I honestly believe there's no reason that computing can't be fun. With the right blend of quality control and appropriate documentation, a system can be delivered that lets the user retain control - as much or as little as they wish.
It's never going to be the year of the Linux Desktop. But maybe, this year, it might be the year you learn to love computing again.
Keep Computers Out of Landfill
Let's be honest with ourselves here. Recovery facilities in China and India that pull the old chips off boards? Those old chips are often permanently damaged in the process. The amount of gold you can recover from CPUs or motherboards is negligible, and the environmental harm done in the process means it isn't worth it.
Ethically, the right thing to do is to keep a functioning computer system functional for as long as is possible. Microsoft doesn't care about helping you do that - they only care that you can run the software that they tell you Windows will run.
Apple ... designs very nice hardware, but doesn't provide extended software support. With the introduction of the Apple Silicon machines, which are by all accounts speed demons, their x86 software support is on borrowed time. Those Apple Silicon machines run Linux very nicely, by the way; as do their Intel predecessors. And as do their PowerPC predecessors.
What needs to be done?
You're gonna need an ocean of calamine lotion.
So - you've heard the marketing spiel from me.
What needs to be done?
Ultimately, the answer to that is - all the unglamorous bitchwork that makes a Linux distribution work.
Packages need to be designed and tested for all the emulators I want to run.
It'd be really nice to get gcc-12 or gcc-13 so that I can package btop.
Packaging neofetch so that Adélie can get free advertising from users excitedly posting screenshots of how cool their desktop looks - neofetch now has an Adélie logo - is a small job and an easy win, and a good way to attract more interest.
Updating the wine package is always a good idea, but it'll need testing, testing, and testing some more. Packaging VICE and KEGS as well as 86Box will also be super useful.

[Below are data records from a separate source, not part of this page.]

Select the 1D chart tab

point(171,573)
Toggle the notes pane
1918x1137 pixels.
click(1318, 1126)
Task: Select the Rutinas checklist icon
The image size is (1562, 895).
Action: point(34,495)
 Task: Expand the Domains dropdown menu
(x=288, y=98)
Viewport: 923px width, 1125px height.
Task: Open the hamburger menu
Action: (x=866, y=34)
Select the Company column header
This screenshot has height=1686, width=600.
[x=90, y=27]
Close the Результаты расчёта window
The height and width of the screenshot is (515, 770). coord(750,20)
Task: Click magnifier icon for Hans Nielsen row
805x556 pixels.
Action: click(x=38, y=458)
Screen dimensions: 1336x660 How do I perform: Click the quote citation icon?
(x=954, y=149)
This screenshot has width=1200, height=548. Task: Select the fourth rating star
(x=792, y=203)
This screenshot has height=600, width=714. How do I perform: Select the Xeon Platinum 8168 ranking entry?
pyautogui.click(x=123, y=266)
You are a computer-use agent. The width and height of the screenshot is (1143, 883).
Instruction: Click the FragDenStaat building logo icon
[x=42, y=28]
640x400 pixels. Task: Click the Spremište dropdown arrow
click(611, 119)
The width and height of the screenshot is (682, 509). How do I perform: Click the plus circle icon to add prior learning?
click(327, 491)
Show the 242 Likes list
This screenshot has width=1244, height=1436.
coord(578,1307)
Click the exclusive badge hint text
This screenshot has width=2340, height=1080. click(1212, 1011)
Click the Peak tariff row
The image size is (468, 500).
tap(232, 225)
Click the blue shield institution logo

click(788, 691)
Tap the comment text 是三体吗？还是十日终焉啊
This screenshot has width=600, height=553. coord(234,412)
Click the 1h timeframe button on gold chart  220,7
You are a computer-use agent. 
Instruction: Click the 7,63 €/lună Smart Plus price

I used to provide minivmac packages - finding a way to reproducibly build that doesn't involve emulating a Mac to get the build system kickstarted would be amazing. Getting BasiliskII to work well, and SheepShaver likewise, would also make my heart gleeful.
There's a lot of work to be done - and there's enough talented and clever people who care about doing it. And we're always happy to welcome others who care.